Alvik said:
Nowhere on the syllabus does it say that you must study a certain business.
Stop making people paranoid.
You can do any business you want as long as it relates to the question. I have like 8 different business', each relating to different parts of the syllabus.
And if you do resort to making something up, make it at least slightly realistic. And don't make up a company. Use a real business and give a fake example of what the business does.
Agreed (except I'm not that organised with the case studies...)
Just a minor suggestion though, if you do use the real business and make up an example, be careful that it doesn't clash with what a real business does. Lots of people do CCA for example, so you wouldn't want to make up anything about that in case you're wrong as many people do that and markers would tend to know that business quite well. Whatever works for you works, but I'd really just go to a website and get a few small case studies that can tie into the syllabus.
partymaster01 said:
am i fine with westfield?
Yes, I've seen full marks for Westfield, so you're fine with that as long as you can tie it in well with the question. I haven't done Westfield so I can't personally help, but I did find this on the net.
Question 29 in the 2002 paper says:
Outline the reasons why businesses expand globally, and critically analyse the political, social/cultural and management issues that arise with a global workforce.

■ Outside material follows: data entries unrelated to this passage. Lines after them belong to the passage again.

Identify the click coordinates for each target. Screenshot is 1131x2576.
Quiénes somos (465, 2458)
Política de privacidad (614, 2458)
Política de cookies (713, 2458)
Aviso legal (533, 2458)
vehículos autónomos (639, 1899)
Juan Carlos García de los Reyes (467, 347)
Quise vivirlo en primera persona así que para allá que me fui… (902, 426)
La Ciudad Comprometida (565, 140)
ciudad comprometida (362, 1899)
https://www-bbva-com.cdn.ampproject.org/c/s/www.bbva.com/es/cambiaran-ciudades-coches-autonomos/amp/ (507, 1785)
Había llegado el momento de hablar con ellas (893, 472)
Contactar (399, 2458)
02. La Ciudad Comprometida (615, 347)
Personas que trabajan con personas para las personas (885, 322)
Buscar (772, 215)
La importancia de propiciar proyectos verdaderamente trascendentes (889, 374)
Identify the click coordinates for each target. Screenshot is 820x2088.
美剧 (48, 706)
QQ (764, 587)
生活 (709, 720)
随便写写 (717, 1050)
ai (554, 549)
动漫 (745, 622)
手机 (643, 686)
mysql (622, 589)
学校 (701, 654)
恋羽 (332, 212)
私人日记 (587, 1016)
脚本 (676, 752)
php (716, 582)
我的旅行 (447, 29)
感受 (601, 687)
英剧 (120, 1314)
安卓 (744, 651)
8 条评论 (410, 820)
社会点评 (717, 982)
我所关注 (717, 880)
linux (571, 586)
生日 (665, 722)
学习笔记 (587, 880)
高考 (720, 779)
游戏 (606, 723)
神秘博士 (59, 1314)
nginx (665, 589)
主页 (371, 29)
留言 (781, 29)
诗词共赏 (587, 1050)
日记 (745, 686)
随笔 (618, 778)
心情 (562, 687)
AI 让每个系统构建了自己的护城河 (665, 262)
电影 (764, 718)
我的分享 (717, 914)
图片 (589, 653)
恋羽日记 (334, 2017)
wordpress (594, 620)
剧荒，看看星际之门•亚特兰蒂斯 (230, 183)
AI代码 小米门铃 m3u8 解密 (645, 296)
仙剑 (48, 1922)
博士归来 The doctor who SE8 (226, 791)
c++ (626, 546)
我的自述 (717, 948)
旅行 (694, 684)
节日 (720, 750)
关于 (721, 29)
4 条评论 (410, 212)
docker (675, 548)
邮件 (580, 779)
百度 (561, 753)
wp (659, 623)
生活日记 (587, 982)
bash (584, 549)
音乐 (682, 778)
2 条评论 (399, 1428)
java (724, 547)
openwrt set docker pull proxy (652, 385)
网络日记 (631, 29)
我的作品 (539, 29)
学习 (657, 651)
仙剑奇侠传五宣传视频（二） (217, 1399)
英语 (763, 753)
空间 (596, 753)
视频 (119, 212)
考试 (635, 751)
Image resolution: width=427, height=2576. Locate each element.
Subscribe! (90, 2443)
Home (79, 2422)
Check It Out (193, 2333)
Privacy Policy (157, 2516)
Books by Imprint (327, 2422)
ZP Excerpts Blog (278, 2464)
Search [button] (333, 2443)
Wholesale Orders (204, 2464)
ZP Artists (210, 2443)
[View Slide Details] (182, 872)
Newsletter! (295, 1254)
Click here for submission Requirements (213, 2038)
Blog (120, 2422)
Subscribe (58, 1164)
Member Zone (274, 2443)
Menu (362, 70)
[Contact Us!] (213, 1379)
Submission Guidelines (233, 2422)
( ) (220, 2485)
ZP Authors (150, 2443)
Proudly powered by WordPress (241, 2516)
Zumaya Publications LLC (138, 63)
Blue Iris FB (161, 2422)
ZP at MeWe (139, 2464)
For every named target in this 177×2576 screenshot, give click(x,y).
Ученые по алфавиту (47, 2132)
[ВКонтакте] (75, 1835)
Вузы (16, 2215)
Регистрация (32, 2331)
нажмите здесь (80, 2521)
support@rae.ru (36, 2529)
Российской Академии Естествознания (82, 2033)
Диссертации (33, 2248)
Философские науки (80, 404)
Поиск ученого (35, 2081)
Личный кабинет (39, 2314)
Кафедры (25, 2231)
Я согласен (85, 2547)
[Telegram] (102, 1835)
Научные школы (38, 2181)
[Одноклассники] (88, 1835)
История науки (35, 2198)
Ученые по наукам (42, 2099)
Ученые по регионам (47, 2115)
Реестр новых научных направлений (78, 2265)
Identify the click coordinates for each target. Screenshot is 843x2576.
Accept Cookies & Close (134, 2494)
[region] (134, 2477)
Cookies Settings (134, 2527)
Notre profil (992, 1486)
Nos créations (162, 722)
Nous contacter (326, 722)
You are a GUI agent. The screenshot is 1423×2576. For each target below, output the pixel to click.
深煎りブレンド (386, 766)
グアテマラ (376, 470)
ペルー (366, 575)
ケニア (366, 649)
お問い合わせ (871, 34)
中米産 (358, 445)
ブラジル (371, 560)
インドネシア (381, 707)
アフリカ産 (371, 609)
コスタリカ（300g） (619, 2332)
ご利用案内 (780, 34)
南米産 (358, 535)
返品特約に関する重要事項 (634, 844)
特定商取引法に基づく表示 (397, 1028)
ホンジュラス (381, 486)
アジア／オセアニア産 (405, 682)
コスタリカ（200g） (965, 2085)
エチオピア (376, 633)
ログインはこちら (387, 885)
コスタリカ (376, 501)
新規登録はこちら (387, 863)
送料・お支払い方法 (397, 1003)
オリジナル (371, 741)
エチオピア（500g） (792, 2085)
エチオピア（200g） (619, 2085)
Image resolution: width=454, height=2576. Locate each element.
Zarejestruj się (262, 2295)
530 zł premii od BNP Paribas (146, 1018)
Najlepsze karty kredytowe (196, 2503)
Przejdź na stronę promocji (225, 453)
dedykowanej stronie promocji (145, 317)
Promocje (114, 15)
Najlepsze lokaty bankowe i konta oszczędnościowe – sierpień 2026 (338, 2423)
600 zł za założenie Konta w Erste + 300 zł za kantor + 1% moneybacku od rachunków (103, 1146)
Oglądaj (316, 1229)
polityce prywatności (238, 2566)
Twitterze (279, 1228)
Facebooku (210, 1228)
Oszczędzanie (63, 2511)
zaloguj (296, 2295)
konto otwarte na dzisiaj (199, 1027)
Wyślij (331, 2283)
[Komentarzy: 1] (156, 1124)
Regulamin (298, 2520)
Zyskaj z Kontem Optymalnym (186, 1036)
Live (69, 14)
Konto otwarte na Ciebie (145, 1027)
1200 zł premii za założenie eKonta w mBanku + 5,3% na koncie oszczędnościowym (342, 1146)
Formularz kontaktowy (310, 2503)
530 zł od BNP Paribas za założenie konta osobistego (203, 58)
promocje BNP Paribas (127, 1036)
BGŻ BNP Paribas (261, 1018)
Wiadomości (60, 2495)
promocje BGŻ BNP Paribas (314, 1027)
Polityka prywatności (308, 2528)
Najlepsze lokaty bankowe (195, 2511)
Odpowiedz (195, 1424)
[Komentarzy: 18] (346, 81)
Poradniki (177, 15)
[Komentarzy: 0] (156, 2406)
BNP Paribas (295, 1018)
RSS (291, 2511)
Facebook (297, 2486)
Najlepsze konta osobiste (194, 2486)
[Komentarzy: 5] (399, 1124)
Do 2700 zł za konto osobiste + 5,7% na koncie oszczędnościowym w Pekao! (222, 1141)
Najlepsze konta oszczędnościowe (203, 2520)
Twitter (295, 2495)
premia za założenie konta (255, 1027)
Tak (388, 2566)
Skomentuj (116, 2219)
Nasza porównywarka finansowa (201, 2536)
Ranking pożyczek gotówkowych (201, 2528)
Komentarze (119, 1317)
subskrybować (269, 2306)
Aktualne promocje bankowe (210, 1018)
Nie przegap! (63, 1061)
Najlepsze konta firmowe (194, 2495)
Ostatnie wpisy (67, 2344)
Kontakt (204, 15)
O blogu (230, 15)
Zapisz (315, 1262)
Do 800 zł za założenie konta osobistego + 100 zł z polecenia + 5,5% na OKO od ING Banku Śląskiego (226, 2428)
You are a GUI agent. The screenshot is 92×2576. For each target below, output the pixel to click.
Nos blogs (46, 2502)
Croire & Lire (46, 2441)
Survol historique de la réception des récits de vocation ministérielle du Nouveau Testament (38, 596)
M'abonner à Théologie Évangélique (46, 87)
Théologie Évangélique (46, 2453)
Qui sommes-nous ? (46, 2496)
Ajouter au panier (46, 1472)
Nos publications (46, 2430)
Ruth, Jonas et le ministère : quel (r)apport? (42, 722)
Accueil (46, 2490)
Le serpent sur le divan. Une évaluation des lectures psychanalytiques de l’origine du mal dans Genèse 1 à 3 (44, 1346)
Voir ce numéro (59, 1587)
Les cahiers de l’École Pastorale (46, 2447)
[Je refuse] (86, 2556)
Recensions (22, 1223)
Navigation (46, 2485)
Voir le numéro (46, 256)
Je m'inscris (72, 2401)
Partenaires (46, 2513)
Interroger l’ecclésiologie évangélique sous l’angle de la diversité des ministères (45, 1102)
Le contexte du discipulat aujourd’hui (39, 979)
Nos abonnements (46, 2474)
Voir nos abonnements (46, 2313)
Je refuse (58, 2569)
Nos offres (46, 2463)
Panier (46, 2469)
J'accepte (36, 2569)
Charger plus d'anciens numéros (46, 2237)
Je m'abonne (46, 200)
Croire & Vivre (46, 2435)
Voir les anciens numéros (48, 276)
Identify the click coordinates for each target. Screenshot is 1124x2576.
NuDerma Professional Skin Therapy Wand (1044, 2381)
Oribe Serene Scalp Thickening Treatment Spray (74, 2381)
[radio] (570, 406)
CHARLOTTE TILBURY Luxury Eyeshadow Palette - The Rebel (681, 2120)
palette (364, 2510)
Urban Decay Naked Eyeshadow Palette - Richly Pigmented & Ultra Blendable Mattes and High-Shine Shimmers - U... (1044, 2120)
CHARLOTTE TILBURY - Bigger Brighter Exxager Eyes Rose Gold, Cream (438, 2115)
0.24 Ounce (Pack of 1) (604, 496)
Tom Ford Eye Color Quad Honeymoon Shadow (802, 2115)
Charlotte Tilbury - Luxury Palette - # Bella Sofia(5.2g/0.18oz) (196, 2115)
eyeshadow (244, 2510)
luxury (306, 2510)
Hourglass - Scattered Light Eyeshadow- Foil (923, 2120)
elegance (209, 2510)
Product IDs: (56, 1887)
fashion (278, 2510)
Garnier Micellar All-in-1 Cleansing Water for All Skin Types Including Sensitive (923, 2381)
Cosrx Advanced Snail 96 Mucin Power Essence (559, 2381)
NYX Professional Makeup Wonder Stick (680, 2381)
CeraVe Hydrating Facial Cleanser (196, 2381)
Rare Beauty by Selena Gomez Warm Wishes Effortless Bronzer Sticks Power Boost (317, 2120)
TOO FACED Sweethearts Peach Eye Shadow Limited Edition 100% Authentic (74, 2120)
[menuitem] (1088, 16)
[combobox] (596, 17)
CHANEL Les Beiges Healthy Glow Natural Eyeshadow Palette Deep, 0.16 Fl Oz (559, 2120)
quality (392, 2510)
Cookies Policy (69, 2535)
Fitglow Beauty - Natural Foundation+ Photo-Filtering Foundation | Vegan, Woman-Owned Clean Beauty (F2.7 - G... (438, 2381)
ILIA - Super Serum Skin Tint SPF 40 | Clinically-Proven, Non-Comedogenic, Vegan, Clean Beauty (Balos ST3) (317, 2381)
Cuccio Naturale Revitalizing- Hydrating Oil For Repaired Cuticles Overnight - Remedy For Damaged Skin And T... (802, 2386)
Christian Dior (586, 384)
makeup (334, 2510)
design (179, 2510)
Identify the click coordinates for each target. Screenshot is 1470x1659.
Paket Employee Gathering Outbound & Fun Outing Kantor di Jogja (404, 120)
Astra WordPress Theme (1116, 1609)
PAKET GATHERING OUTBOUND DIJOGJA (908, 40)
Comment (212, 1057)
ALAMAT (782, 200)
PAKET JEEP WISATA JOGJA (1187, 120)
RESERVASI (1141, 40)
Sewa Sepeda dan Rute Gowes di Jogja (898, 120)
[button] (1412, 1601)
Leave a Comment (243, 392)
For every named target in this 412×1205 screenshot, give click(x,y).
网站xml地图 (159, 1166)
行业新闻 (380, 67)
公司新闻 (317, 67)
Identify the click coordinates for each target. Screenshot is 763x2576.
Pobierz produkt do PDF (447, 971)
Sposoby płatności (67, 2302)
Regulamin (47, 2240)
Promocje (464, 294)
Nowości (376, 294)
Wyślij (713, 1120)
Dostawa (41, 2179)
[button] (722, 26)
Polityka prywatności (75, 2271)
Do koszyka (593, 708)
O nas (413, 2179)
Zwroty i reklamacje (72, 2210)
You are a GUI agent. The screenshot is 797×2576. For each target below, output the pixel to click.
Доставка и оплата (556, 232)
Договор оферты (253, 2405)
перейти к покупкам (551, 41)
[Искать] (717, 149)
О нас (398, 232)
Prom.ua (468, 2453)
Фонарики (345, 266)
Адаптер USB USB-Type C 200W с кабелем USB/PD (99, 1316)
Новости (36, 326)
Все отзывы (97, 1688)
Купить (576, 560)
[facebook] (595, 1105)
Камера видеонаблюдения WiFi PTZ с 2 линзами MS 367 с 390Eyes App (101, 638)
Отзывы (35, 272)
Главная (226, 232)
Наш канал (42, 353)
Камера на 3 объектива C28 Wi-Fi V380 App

You can download the 20/20 response here (haven't read the whole thing myself):
http://arc.boardofstudies.nsw.edu.a...040/files/samples/qexemplar/qexemplar_q29.pdf
Having said that, you would be fine with any business, as long as it suit the question. For example, you wouldn't use Westfield if you wanted to talk about exclusive distribution channels. You want to be able to cover all 5 topics with a few case studies, unless you can find one that does EVERYTHING.